Students input data using a virtual keyboard or a stylus directly on the device's touchscreen, and they can upload homework, assignments, and test papers to teachers' devices. The system works in the other direction, as well: Teachers can play a presentation or slideshow on their devices, and it will show up on the students' devices, and teachers can also send individual messages to students. Of course, students can make use of the internet as well – and the school can ensure that students are using their devices for “educational purposes only” by whitelisting the sites they are allowed to surf to.

Smart classrooms are at the top of Israel's educational agenda.

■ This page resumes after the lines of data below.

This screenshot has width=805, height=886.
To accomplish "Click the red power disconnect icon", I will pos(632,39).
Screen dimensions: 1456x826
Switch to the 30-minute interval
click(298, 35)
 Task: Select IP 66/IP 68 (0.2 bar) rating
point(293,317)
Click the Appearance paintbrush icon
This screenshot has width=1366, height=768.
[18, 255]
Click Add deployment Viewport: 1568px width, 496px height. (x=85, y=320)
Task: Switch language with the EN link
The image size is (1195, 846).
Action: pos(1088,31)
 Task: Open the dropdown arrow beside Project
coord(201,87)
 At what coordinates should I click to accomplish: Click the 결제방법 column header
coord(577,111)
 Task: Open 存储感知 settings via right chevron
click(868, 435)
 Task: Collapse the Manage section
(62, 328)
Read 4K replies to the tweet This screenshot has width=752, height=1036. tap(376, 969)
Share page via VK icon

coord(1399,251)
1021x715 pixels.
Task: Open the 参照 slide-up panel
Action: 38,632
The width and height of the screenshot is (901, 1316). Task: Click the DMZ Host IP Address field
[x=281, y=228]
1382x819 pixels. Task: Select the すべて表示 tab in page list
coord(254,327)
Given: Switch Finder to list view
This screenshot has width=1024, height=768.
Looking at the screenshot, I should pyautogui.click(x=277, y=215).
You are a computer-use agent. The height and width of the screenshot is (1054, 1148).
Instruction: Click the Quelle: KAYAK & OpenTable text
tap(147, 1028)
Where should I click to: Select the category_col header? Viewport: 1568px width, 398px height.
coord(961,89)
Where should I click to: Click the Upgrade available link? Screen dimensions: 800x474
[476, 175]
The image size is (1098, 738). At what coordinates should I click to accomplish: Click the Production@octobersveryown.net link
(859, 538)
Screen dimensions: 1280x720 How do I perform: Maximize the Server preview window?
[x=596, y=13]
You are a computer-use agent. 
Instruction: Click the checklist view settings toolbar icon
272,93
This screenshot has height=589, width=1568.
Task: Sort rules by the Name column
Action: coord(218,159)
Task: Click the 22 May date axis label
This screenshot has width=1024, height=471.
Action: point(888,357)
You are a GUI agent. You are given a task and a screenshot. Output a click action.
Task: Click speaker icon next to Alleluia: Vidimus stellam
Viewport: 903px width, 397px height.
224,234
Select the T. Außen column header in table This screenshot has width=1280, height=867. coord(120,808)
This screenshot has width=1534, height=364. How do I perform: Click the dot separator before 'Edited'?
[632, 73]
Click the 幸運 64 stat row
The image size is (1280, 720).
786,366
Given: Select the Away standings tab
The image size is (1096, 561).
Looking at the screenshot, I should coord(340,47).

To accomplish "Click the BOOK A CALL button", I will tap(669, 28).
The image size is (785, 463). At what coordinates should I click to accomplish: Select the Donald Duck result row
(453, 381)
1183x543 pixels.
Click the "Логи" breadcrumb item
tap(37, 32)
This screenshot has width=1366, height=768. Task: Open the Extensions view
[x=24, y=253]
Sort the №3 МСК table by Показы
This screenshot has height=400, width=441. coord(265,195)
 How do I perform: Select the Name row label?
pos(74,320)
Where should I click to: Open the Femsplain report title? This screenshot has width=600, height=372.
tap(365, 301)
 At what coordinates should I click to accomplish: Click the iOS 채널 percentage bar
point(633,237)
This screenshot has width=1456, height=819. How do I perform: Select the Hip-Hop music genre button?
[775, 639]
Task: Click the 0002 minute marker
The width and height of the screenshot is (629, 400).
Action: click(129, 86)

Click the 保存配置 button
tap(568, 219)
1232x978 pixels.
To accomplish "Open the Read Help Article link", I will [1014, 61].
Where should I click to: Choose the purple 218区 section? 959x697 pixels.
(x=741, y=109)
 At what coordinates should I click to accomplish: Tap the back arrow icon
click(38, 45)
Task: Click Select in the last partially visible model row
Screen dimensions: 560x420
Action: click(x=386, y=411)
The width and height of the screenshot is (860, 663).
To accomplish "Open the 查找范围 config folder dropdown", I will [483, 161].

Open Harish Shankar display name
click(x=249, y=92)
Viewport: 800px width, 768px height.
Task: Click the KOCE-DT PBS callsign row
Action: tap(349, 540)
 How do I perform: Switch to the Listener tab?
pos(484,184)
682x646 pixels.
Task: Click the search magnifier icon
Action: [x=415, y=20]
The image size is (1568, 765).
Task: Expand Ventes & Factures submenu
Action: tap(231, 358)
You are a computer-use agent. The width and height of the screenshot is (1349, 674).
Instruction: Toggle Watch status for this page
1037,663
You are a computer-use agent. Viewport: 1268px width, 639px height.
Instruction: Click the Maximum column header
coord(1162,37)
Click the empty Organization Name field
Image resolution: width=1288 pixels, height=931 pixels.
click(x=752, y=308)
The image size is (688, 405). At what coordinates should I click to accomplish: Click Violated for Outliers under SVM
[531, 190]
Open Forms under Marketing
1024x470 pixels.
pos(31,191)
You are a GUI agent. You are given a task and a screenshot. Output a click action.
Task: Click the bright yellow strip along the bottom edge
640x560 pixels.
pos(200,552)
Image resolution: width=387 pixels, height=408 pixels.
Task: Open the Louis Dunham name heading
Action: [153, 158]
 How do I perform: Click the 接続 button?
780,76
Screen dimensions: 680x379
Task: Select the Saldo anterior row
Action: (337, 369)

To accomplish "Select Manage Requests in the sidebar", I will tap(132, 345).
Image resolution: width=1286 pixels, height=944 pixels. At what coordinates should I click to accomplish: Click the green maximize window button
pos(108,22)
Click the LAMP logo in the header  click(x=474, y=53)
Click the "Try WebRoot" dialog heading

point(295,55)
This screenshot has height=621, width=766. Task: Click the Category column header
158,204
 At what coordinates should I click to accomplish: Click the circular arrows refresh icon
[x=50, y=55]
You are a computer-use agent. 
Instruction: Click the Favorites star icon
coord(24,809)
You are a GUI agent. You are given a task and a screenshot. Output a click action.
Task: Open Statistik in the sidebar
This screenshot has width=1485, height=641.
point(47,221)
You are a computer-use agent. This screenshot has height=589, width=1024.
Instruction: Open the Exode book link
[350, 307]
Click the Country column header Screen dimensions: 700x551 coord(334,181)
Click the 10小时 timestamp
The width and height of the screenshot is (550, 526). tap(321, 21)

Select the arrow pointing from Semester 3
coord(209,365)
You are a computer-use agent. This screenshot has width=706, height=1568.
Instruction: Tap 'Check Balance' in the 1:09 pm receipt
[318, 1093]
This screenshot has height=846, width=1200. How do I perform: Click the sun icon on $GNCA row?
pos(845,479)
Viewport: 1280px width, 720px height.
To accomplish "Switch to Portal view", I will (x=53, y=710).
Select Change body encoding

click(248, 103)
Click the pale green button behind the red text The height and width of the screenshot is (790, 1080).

There are numerous projects going on around the country, with the most ambitious one organized by World ORT, which is spending NIS 100 million on setting up smart classrooms in the North and South. Already, dozens of schools have been set up with “smart whiteboards,” which let teachers and students interact with computers and the internet. And in Ariel, the municipality this year supplied all its teachers with laptops.

But the Amit program is so far the most ambitious – with students and teachers doing all their work on tablets, creating a totally digital environment. Amit Kfar Batya-Ra'anana principal Rabbi Eliezer Kurtsweil, a computer fan himself, is behind the initiative, following a computerized model he created for teaching Gemara. The program made Gemara studies more accessible, aided students with difficulties and challenged students who excel in this area.

Expanding on this idea, a company called No Chalk, led by the former MK Dedi Zuker, offered to download all the school's study materials onto computer tablets. Surprisingly, the system actually saves schools money; since textbooks cost about NIS 700 per student, computerizing learning materials will substantially decrease costs, the school says.

AMIT Director General, Dr. Amnon Eldar, praised the program, saying that “since computerizing the whole school system still needs to be examined, this one school of AMIT's 90 schools is a way to begin. This way we will be able to carefully evaluate the results of the computer revolution, taking into account such factors as students' critical thinking and problem solving skills, and overall success in school.”